The solubility expression depends on just the concentration of the lead and chloride ions; from where the ions come makes no difference. So if #[Cl^-]# is artificially raised (by adding sodium chloride), it logically follows that #[Pb^(2+)]# must be correspondingly reduced in order for the solubility expression to be obeyed. The only way for #[Pb^(2+)]# to be reduced is for more #PbCl_2# to precipitate. The same effect would pertain if I added lead nitrate, a soluble lead salt. #[Pb^(2+)]# would increase, and how would #[Cl^-]# evolve?
Such a phenomenon is known as #"salting out"#. It pushes the solubility equilibrium to the left hand side as WRITTEN. IF you were trying to isolate a precious metal, i.e. gold or platinum or rhodium, you want to salt out the precious metal salt and leave little of its ions in solution.
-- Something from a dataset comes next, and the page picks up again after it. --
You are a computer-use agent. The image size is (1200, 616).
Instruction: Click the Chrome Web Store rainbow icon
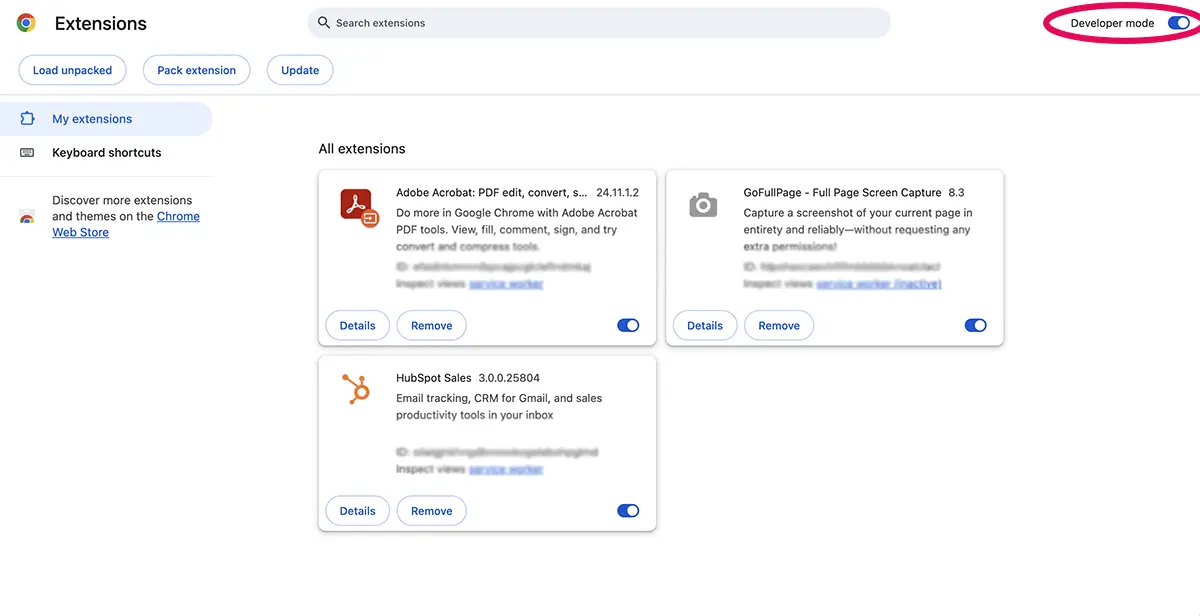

#"MORE ADVANCED TREATMENT,"#
#"2nd year analytical chemistry:"#
Given what I have said above, it might seem that I could reduce #[Pb^(2+)]# to any desired level, simply by ramping up the concentration of chloride/halide ion. At very high concentrations of halide, however, soluble complex ions of lead may occur, i.e. #[PbX_4]^(2-)#. For simple solubility equilibria, however, the formation of these complex ions may be ignored.